If you'd told me 3 years ago I'd be sick for 3 straight years - and, as is obvious now, longer - I think I might've ended it all.

But you don't know what you can endure until you endure it.

It's only hope that's kept me going thusfar.

Hope and my wonderful husband.

Don't get me wrong - life is beautiful. I want to live it.

And that's the saddest part.

My life now mainly consists of sitting on the couch, battling back a dozen or so symptoms at a time, trying to adapt to a series of ever-undulating terrors.

These two months it's been the progressing neuropathy and its implications for my long-term disability. Six months from now, who knows?
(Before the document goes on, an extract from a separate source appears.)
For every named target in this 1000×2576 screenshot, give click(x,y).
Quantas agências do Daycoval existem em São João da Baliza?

Maybe I will cease to be able to breathe again...or have the body-wide tendonopathy again...or lose my sense of taste and smell again.

Who knows.

I don't know how many read this.

I don't know if it'll make any difference.
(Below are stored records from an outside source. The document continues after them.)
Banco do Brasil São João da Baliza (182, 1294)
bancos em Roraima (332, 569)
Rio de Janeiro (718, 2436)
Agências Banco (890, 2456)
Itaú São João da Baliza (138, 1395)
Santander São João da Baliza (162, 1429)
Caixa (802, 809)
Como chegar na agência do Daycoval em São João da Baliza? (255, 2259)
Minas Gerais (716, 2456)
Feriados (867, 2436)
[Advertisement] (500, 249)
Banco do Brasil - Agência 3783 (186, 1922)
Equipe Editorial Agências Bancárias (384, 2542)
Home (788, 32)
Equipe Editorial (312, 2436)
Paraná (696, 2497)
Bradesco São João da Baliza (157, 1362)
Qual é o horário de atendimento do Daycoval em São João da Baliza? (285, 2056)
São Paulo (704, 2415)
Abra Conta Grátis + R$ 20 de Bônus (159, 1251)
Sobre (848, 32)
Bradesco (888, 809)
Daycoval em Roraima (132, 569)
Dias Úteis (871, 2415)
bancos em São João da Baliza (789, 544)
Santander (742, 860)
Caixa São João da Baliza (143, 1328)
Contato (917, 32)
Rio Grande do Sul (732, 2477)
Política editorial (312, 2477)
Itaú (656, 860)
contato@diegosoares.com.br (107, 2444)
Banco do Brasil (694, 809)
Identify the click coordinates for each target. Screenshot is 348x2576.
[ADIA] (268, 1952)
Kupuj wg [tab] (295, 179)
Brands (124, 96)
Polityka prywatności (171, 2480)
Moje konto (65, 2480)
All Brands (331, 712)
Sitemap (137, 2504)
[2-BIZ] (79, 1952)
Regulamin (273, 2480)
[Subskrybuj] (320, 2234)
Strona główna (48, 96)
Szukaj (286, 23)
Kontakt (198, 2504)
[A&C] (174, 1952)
But to me, it makes all the difference in the world.

Every life is precious.

My life is precious

and worth saving.

I wish I could convince medical researchers of this.

For those of us permanently disabled by FQs - people like Neal Travis, Michael Kafferly, Cheri Haddon, the guy from CiproIsPoison.com - our lives are worth saving.
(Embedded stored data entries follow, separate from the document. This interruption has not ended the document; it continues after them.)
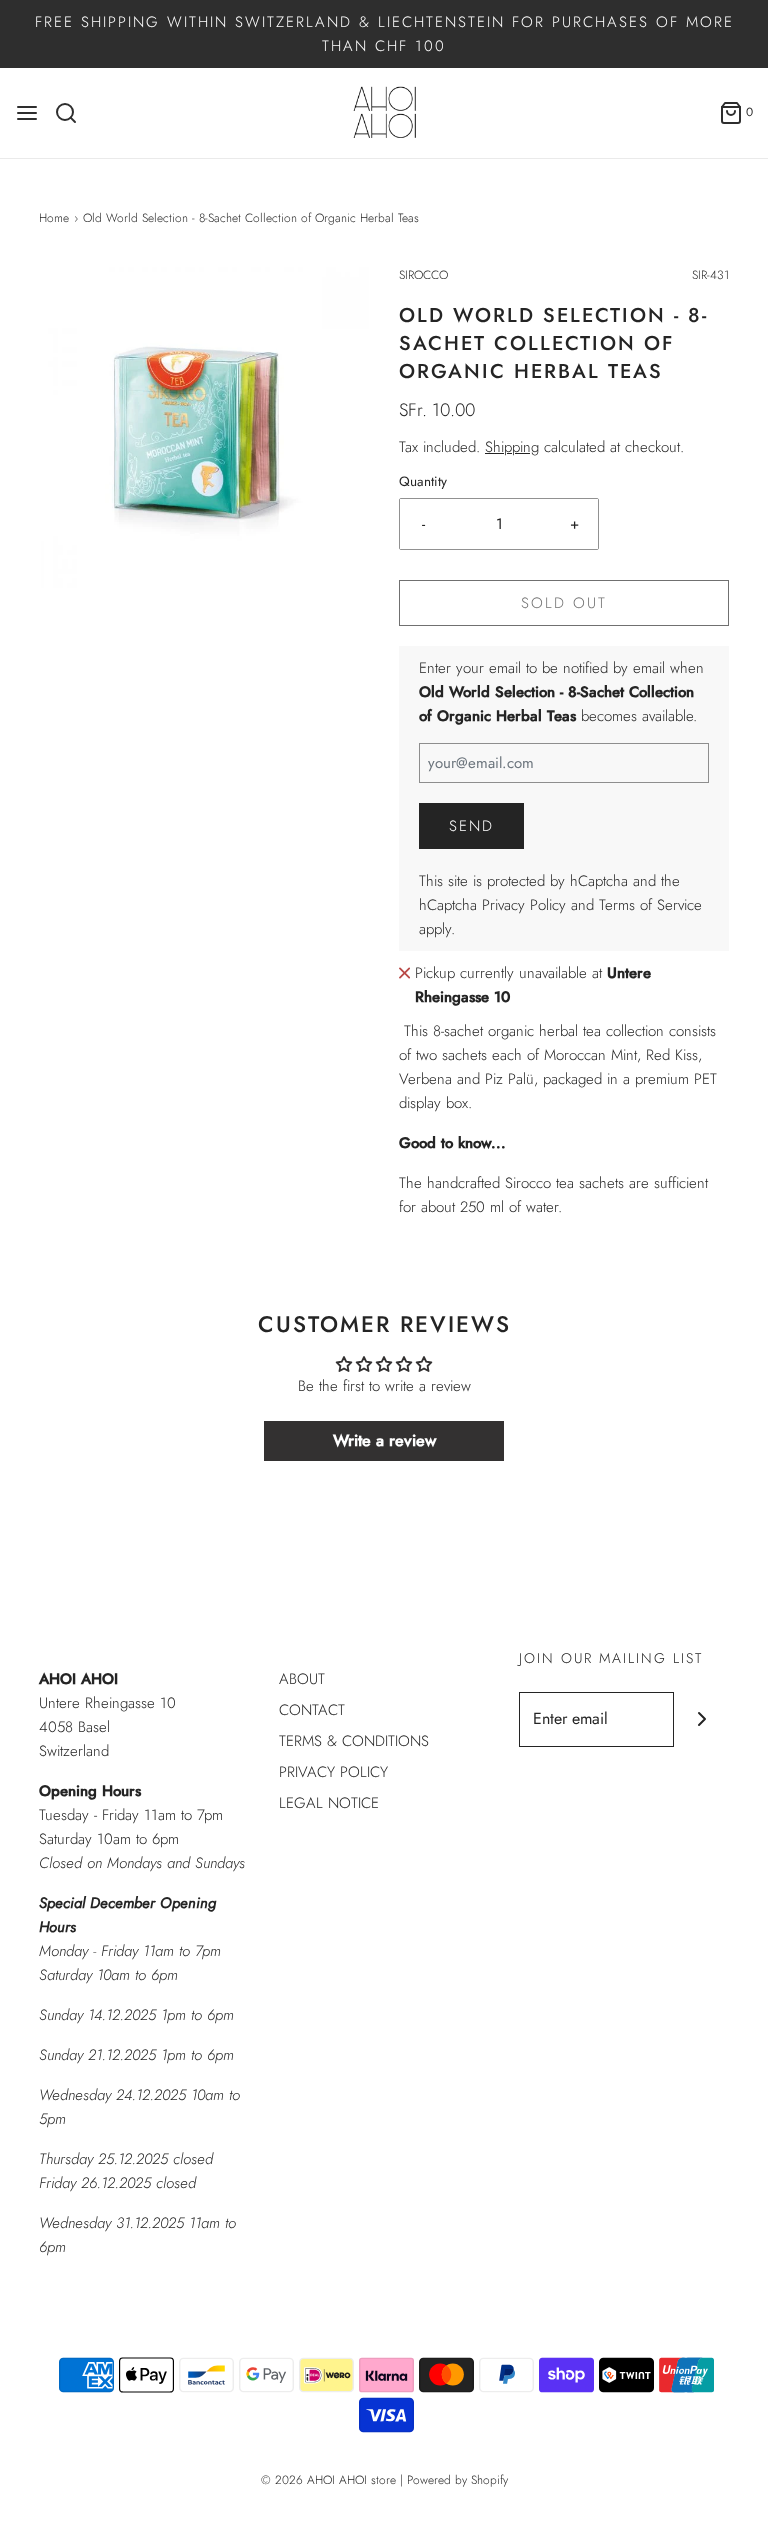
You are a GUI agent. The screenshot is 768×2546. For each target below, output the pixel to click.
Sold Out (564, 603)
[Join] (701, 1719)
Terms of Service (650, 905)
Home (54, 218)
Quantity (423, 481)
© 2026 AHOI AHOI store (328, 2480)
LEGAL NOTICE (329, 1803)
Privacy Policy (524, 905)
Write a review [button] (384, 1440)
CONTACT (312, 1710)
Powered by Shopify (457, 2480)
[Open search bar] (73, 113)
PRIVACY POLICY (333, 1772)
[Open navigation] (27, 113)
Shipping (512, 447)
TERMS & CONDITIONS (354, 1741)
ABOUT (302, 1679)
I've spent 3 years hoping someone would step forward, willing to work to save our lives.

I continue to hope.

It's only hope that's kept me going thusfar.

Monday, July 2, 2018

The Last Unicorn

Few of life's mysteries can be contemplated without ending up in some sort of logic loop that both ends and leads with "The Last Unicorn."

If you haven't seen the film, it's little wonder you live each day questioning "What does it all mean?"

The rest of us - those learned folks who've seen the cartoon wherein Mia Farrow falls for prince Jeff Bridges and becomes the only unicorn in existence to understand the concept of regret, soundtrack by America - don't know the answer to "What does it all mean?" either, but at least we have a solid point of reference.

So today, as with most days, I found myself once again contemplating my failing health and the inadequacies of the modern health system, when - obviously not for the first time - a scene from "The Last Unicorn" played in my head and offered some insight.

In the film, most humans cannot see unicorns. Instead, where a unicorn stands, they only see a white mare.

Mommy Fortuna, a witch voiced by Angela Lansbury, can see unicorns, but, knowing that most folks can't, she sagely casts a spell giving the unicorn a faux horn for the plebs.

When Farrow questions the choice, Lansbury explains, "Do you think those fools knew you, without any help from me? Ha ha ha! No! I had to give you a horn they could see!"

While the implications of this - that most human beings cannot see the magic that surrounds them - are plain, to me, today, this scene speaks to my experiences with the healthcare system.

My symptoms are real, and frightening, and debilitating.

But often they are not measurable by standard medical testing.

Those that are routinely come back indicating that something is wrong, but those tests are repeatedly passed off by doctors as blips, anxiety reactions, idiopathic, or indicative of something that "should pass any day now."

But the abnormal results - the daily fevers, the variable blood pressure and heart rate, the elevated immunoglobulans that indicate my body is constantly fighting off an infection, the spreading small fibre neuropathy - they don't pass. Theyr'e constant.

And because no one can explain it, I'm dismissed or shuffled off onto another specialist.

Few offer help.

None offer hope.

Thus this scene in "The Last Unicorn."

Like Farrow, when doctors look at me and my illness, they see a white mare.

The signs are all there - signs that there's something different about this mare - signs that in the puzzle of life as we know it, this piece doesn't fit - but those signs are ignored.

"White mare, white mare, white mare," is all the doctors say and see.

And until a medical magician - a Mommy Fortuna with a parlor trick - comes upon me and slaps upon me a horn that other doctors can see, this white mare diagnosis will continue.

Like those in the decades before me who suffered invisible illnesses like Fibromyalgia, I will continue to be ignored until the science catches up with the symptoms.

I just hope that I will live to see that day.

And, if I do live to see it, that it will not be too late to save me from this daily nightmare.